Because fertilization with abiotic N consistently increased disease severity (Fig. 1), we hypothesized that species richness impacted disease indirectly via a ‘hidden treatment’ (sensu Huston 44) related to soil N supply rates. In a neighboring experiment, net N mineralization rates were higher in monocultures of legumes and forbs than grasses63. Although the focal host here is a grass that cannot fix N, legumes are present in most of the more diverse plots. Moreover, over the first 13 years of BioCON, species richness had increasingly positive impacts on soil N mineralization rates over time45. Nitrification and N mineralization were recorded in every plot in every year using the semi-open core method. In late June or early July, four soil cores (20 cm deep; 2 cm diameter) were removed, while two PVC tubes (20 cm long; 2 cm diameter) were placed in each plot and capped with rubber stoppers. The four soil cores were composited, sieved (2 mm), and extracted with 1 M KCl to determine initial concentrations of ammonium- and nitrate–N (Alpkem autoanalyzer). After 30 days, the two PVC tubes were removed, composited, and their soils processed in the same way. Net N mineralization rates were calculated by subtracting total inorganic N (ammonium and nitrate) in the four initial soil cores from those in the field-incubated PVC tubes. Nitrification rates were calculated similarly but used only nitrate data.

Statistical analyses

We used linear mixed models to ask how each of these potential proximate drivers of disease responded to realized species richness, and whether these relationships differed between 1999 and 2019. Separate models used, as response variables, host aboveground biomass (H1A), inverse Simpson’s diversity (H1B), light penetration (H2A), soil moisture (H2B), nitrification (H3A), and net N mineralization (H3B). Each model included N, CO2, realized richness, year, and interactions between treatment and year as fixed effects, with plot and ring included as nested random effects. The year-by-treatment interactions tested whether realized richness (or any other treatments) had different effects on the response variables between years. Response variables were log transformed where appropriate. Two proximate drivers changed in ways consistent with the diversity-disease reversal: host biomass and light. Post-hoc models confirmed the directionality of these effects in each year (Tables S4 & S5).

We employed path analysis using the package piecewiseSEM64 to synthesize the supported univariate hypotheses. We initially constructed a path model that included direct effects of N, CO2, realized species richness, year, and both potential proximate drivers (host biomass and light) on disease, interactions between each treatment and year on host biomass, and an interaction between richness and year on light. This model structure allowed us to delineate direct effects of treatments from those mediated by changes in host biomass and identify the most parsimonious explanation for the diversity-disease reversal. Direct effects were specified as generalized linear models, with separate models for each endogenous variable (disease severity, host biomass, and light). Variables were log transformed and rescaled where appropriate. Nested random effects were included for ring and plot. We used tests of directed separation64 to identify other pathways whose inclusion would improve model fit. Through this process, we added an effect of N on light and a correlation between light and host biomass because both pathways were biologically sensible. We then evaluated the final model with Fisher’s C statistic and extracted standardized parameter estimates and R2 values for each endogenous variable (both marginal and conditional).

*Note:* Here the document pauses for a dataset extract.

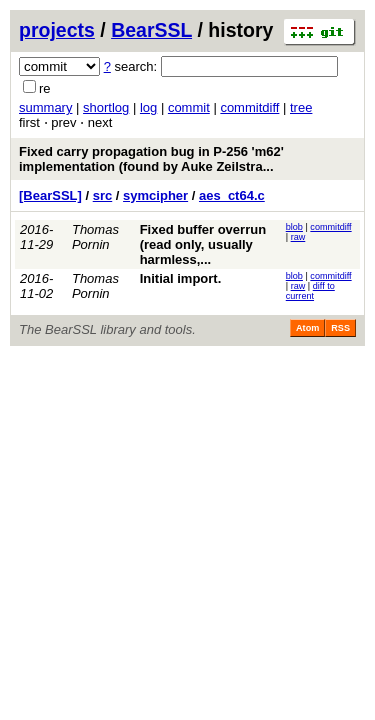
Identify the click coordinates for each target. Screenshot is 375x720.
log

Since the path model emphasized the importance of host biomass, we fit a simpler linear model to test whether host biomass had consistent effects on disease in both 1999 and 2019. Both host biomass and disease severity were standardized (i.e., converted to z-scores) within year. Host biomass, N, and CO2 were fixed effects, with plot and ring as nested random effects.

Finally, we used simple linear regression to ask how mean host biomass in 16-species plots relative to monocultures changed over time the 25-year duration of the experiment.